Cage fought out with punches, but Ryan cut him off with kicks. Ryan went for a slam, but Cage blocked it and hit a clothesline, elbow, and a single-leg dropkick. Ryan briefly cut him off, but Cage hit a powerslam. Cage went for a middle-rope moonsault, but missed, and Ryan hit a spine buster for a near-fall. Cage fought back with a pump-handle slam for his own near fall, and then went for a discus lariat, but missed. Ryan countered with three superkicks: one to the gut, one to the shoulder, and one to the face.

Ryan went for one more superkick and had it blocked. Cage grabbed Ryan and hit a nasty looking powerbomb onto his knee, then picked Ryan up in the standing suplex position, before dropping it into a spike Michinoku driver for the pin.

Winner: Cage via pinfall
Rating: **

Match #3 – Prince Puma vs. Pentagon Jr

This was the hottest the crowd has been so far this season. The two exchanged some stalemate offense early before Puma gained a quick advantage with a headscissor, followed by a dropkick that sent Pentagon outside, and then Puma teased a dive, before flipping back into the center of the ring, striking a pose.

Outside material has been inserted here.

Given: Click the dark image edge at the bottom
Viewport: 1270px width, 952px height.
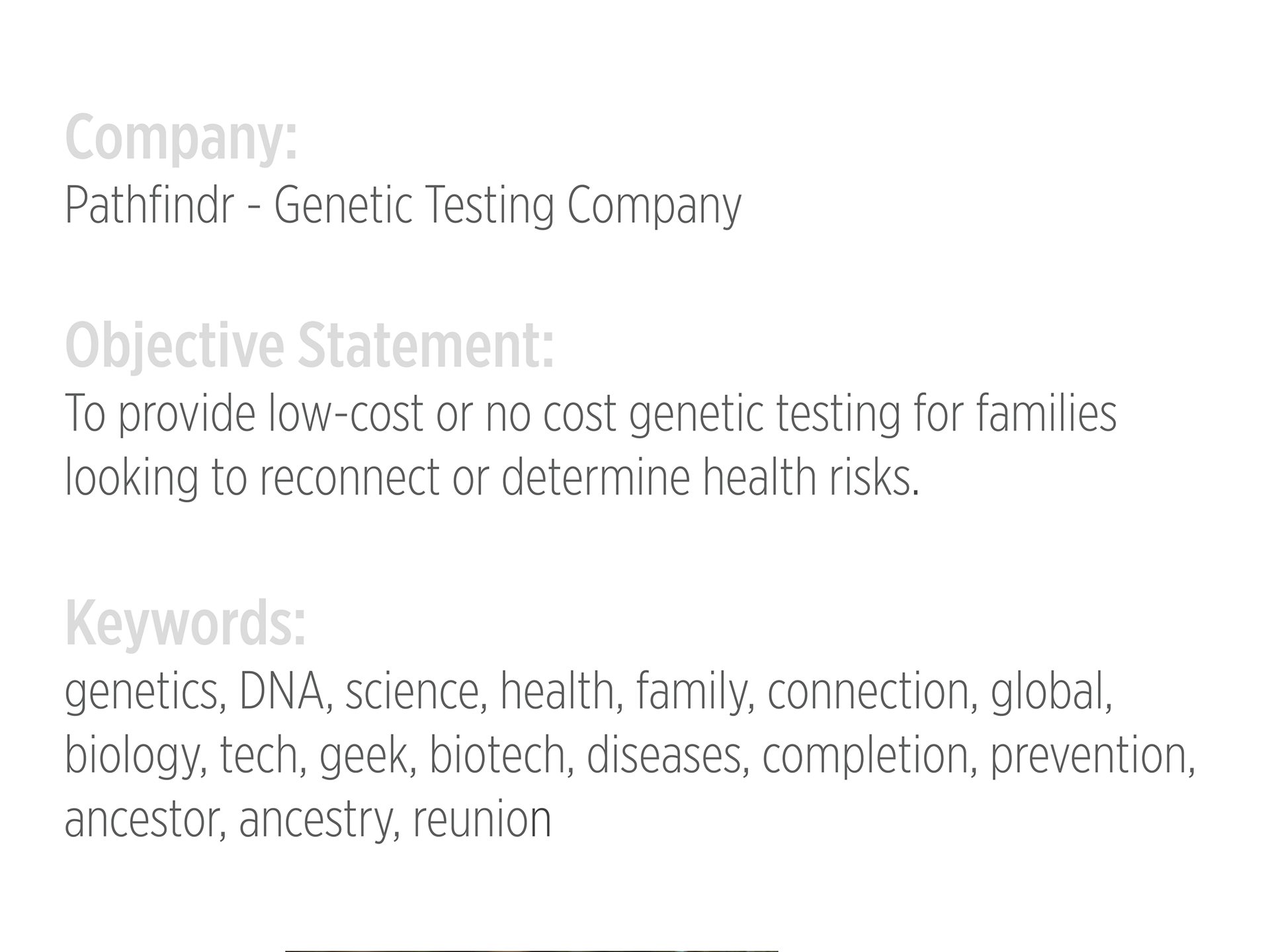Looking at the screenshot, I should click(x=531, y=950).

Pentagon pulled Puma outside hit a chop, then threw him into the post. Pentagon got him back inside and hit a wind-up chop, then a leg sweep. Puma countered with a chop, but Pentagon grabbed Puma and powerbombed him into his knee for a near fall. The two traded punches, but Pentagon cut Puma off and laid in forearms. Pentagon ran to the ropes, but Puma followed and hit a running cutter, followed by a running shoulder tackle, and a turnbuckle head smash, followed by an enziguri, and a springboard diving elbow drop. Pentagon bailed after all this, so Puma hit a running moonsault, from the ring to the outside, rolled Pentagon in, and got a near fall.

Pentagon regained control with a leapfrog into a backcracker. Then he attempted a pump-handle, but had it blocked. Pentagon persisted with knees, but Puma reversed it into an arm drag and a European uppercut. The two traded chops, and Puma gained the advantage with more European uppercuts, but Pentagon countered with a back kick. Pentagon attempted a package piledriver, but Puma slipped out and hit a reverse roundhouse kick, followed by his awesome northern lights suplex roll through into a standing suplex roll through into a near fall move.

Puma attempted a springboard 450 splash, but Pentagon caught him with knees, and rolled him into a small package for a close near fall. Then Pentagon hit a superkick, and a vicious package piledriver, before setting up Puma in a surfboard submission. Pentagon pulled Puma back all the way to where both men’s shoulders were on the mat. The referee counted one, two — Puma bridged up with his head and neck to lift his shoulders off the mat — three.